- **WRITTEN TASK**:
Rewrite the material below from the line with "Task: Click the Update budget button" up to and including its final line, keeping the requests and shifting every coordinate in the answers by -141. Leave the pictures out.

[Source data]
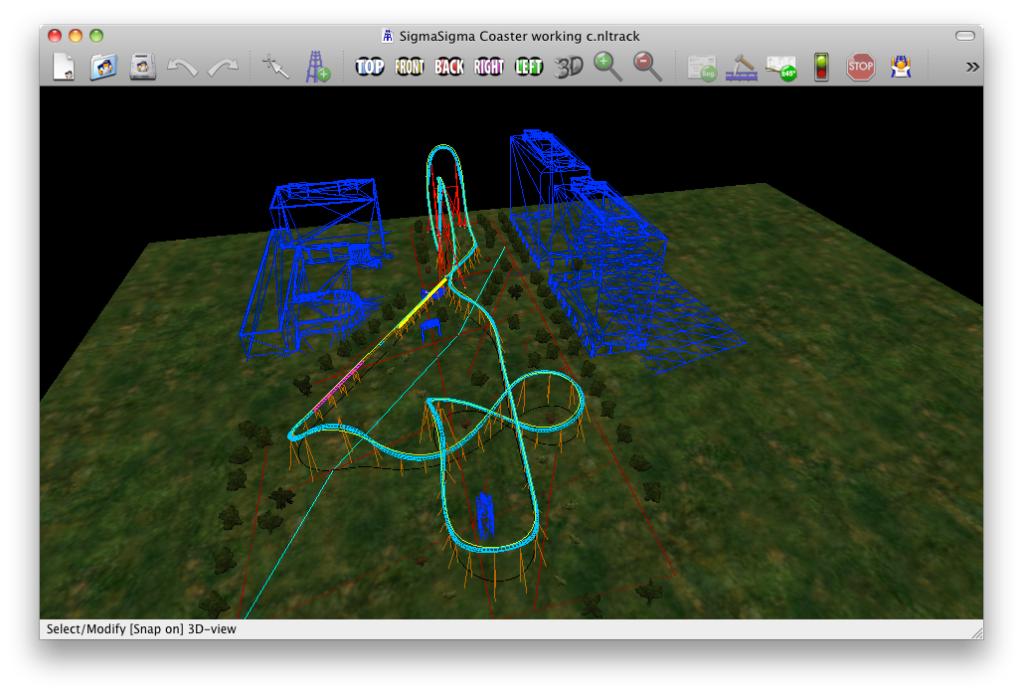Select the Select/Modify cursor tool
This screenshot has height=694, width=1023.
273,67
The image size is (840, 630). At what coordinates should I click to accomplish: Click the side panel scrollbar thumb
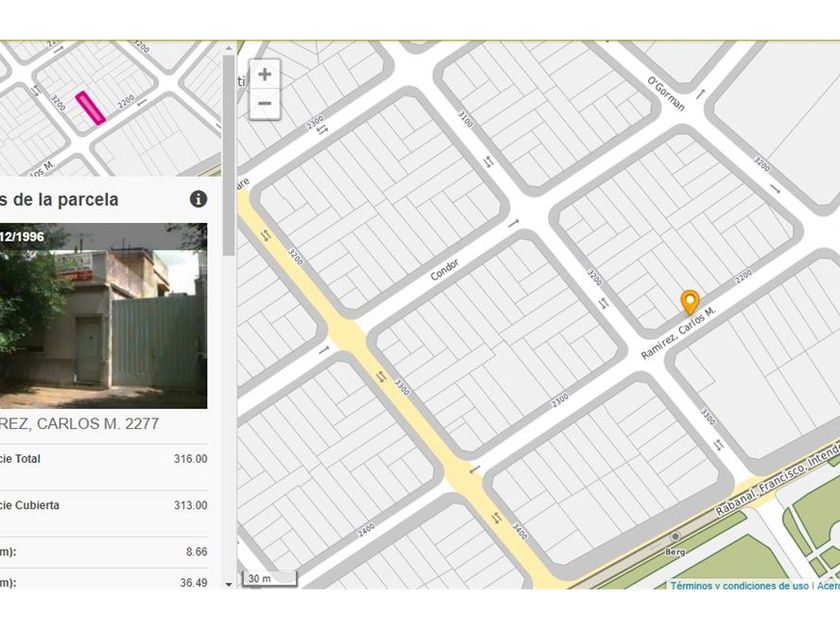pos(229,155)
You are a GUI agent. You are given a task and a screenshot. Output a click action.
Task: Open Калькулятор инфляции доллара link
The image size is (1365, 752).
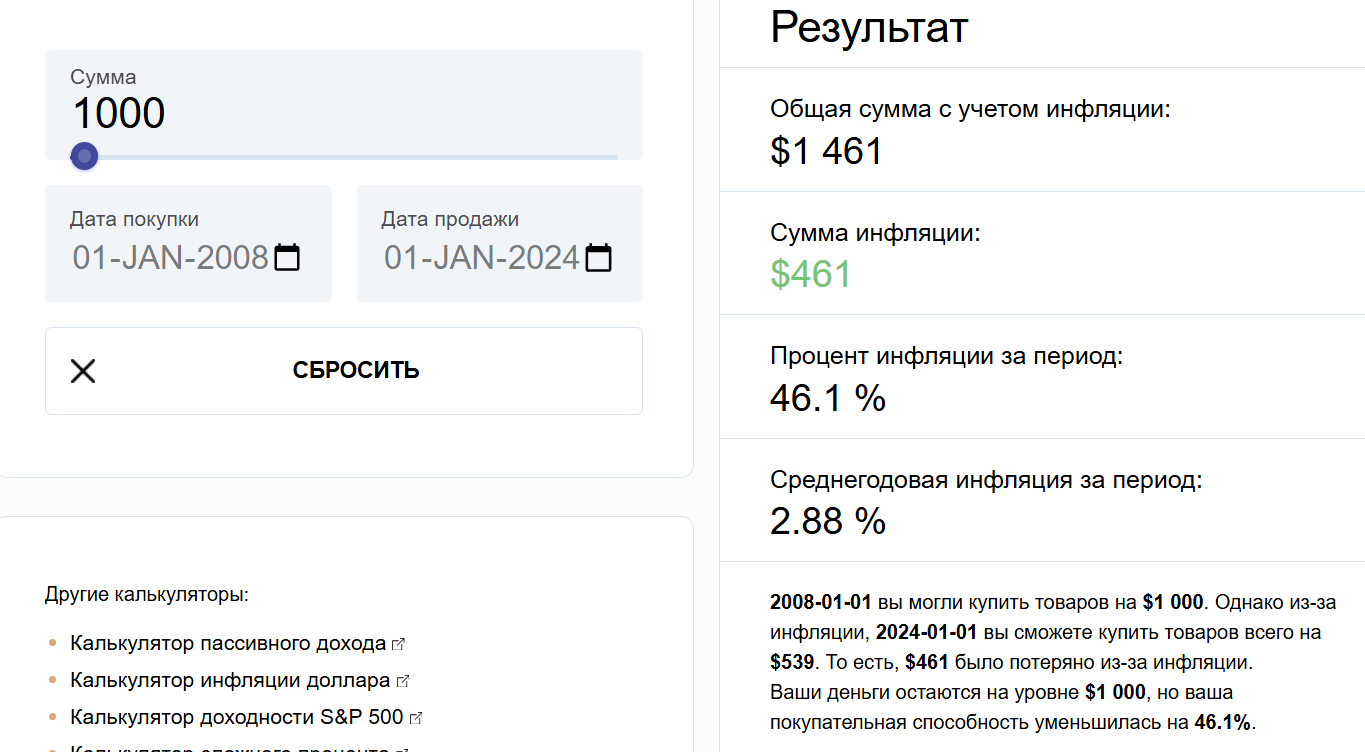(230, 680)
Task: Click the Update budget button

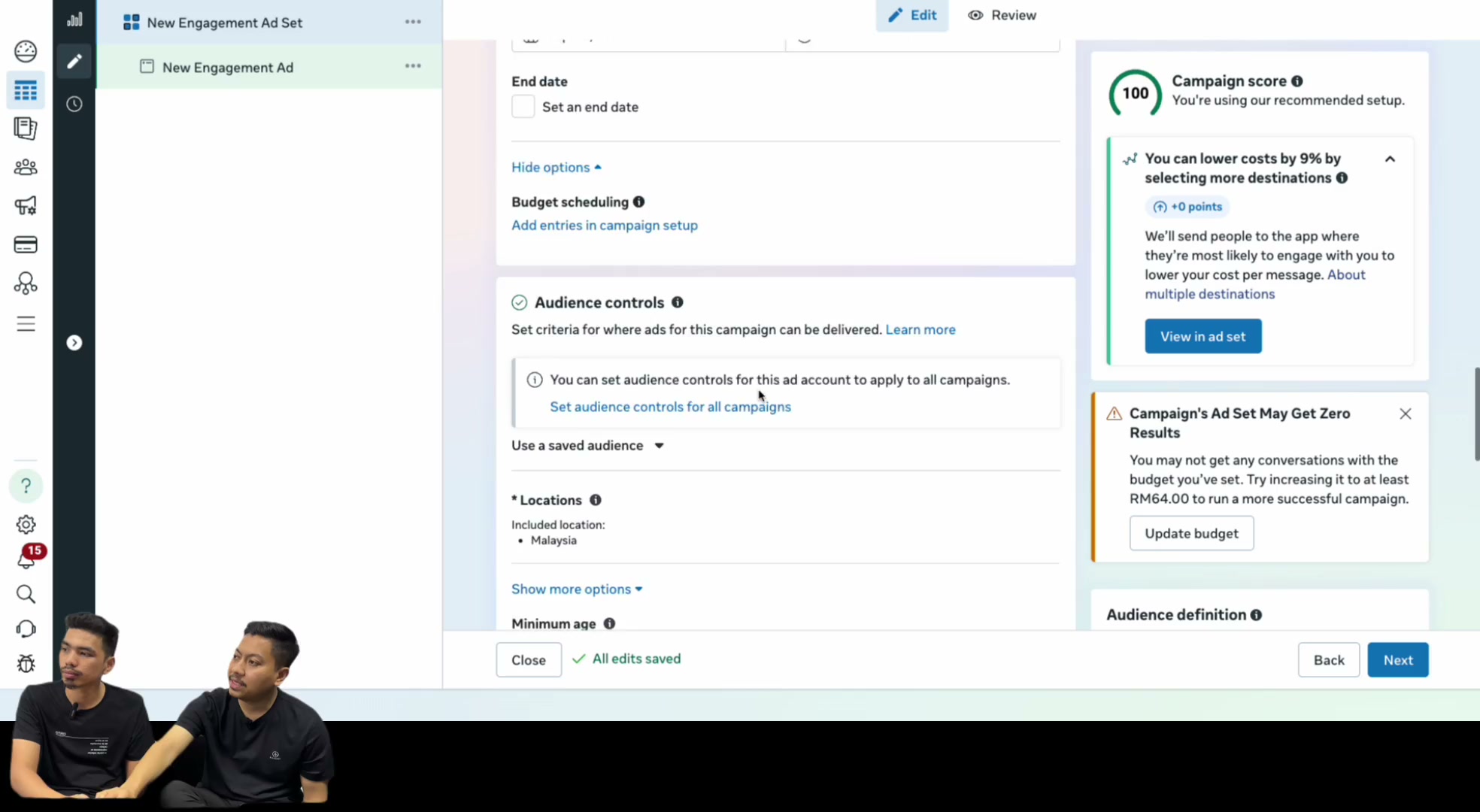Action: click(x=1191, y=533)
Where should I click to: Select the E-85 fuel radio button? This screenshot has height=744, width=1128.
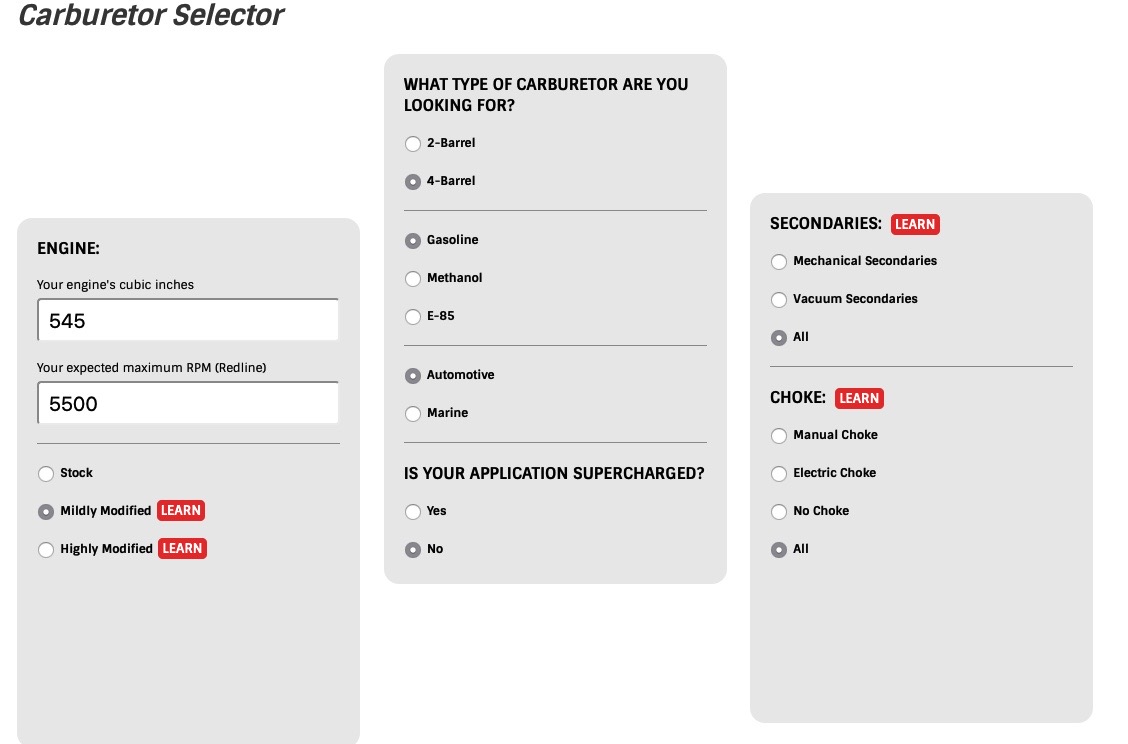(x=413, y=317)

- **ANSWER FOR THE TASK**:
Task: Click the Update budget button

Action: click(x=1050, y=392)
Where should I click to: Select the E-85 fuel radio button? This screenshot has height=744, width=1128.
(x=272, y=176)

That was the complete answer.